Instructions ▸
A. From the essay about the Border Patrol audio, can you return the passage that begins at the words "My daughter is" and stops after "she was born."?
B. In the essay about the Border Patrol audio, what are all the phrases containing the word "our" in its final sentence?

Quoted passage ▸
────
“Well, we have an orchestra here. What’s missing is a conductor.” That’s the voice of a Border Patrol official, mocking a sobbing group of 10 terrified Central American children who’ve been separated from their parents at a US border-crossing.
Propublica published the audio, whose origin is not disclosed. The children are sobbing so hard it’s hard to understand them, but some of their words can be made out, like the six-year-old Salvadoran girl who keeps repeating her mother’s phone number, begging someone to call her.
My daughter is ten.
When she was born in 2008, something weird happened to me. I stopped being able to watch or read fiction in which children were in peril. I also stopped being able to write those stories. Something profoundly changed inside me the day she was born.
Listening to this, I am physically sickened. I can’t imagine being the father or mother of one of these children. It would take Herculean self-control not to physically attack anyone who did this to my child. I would be literally out of my mind.
This is happening on our watch, with our tax dollars, in our name.
────
Source excerpt ▸
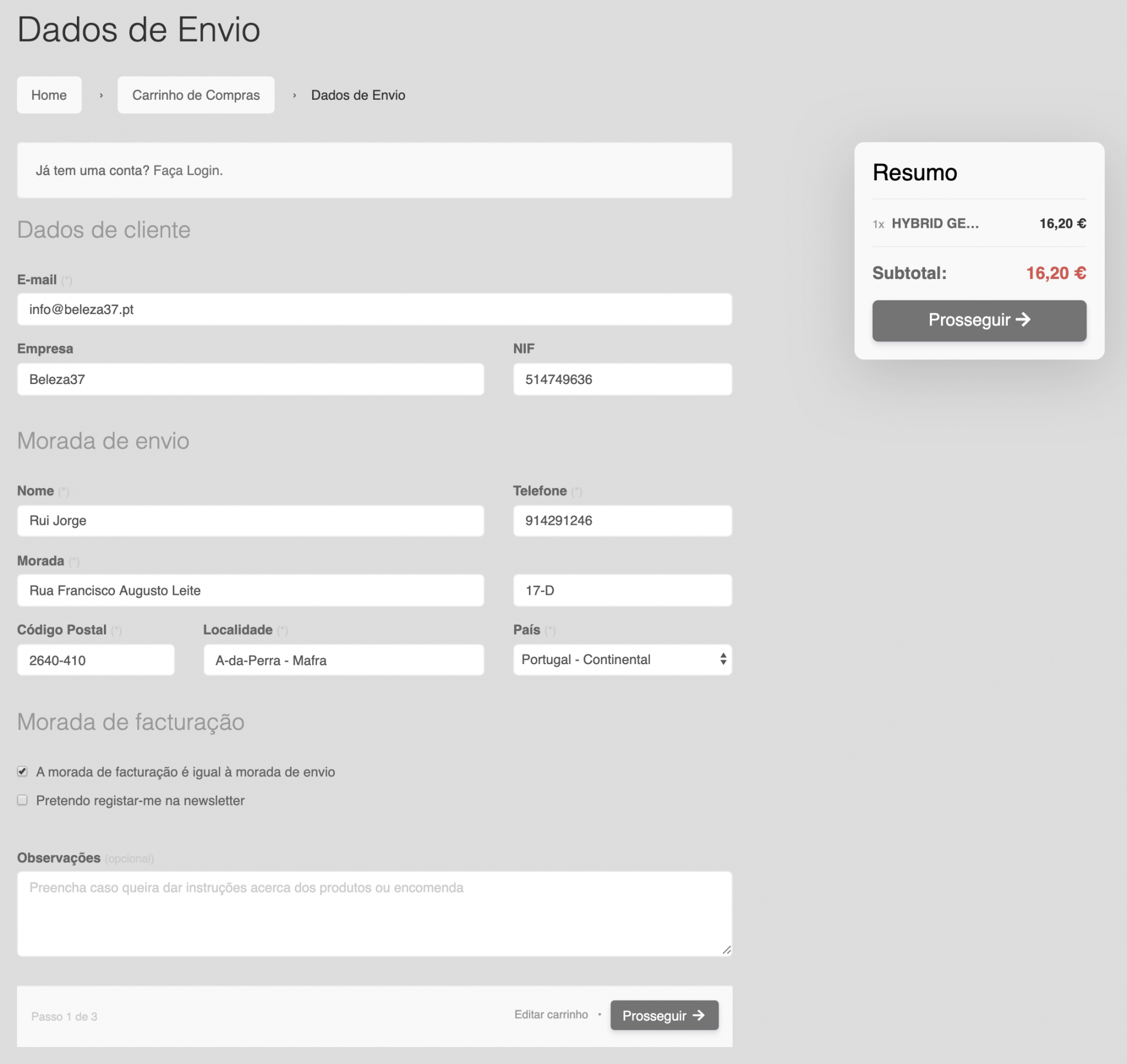Click the País dropdown arrows

tap(723, 659)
────
Set of answers ▸
A.
My daughter is ten.
When she was born in 2008, something weird happened to me. I stopped being able to watch or read fiction in which children were in peril. I also stopped being able to write those stories. Something profoundly changed inside me the day she was born.

B.
- on our watch
- with our tax dollars
- in our name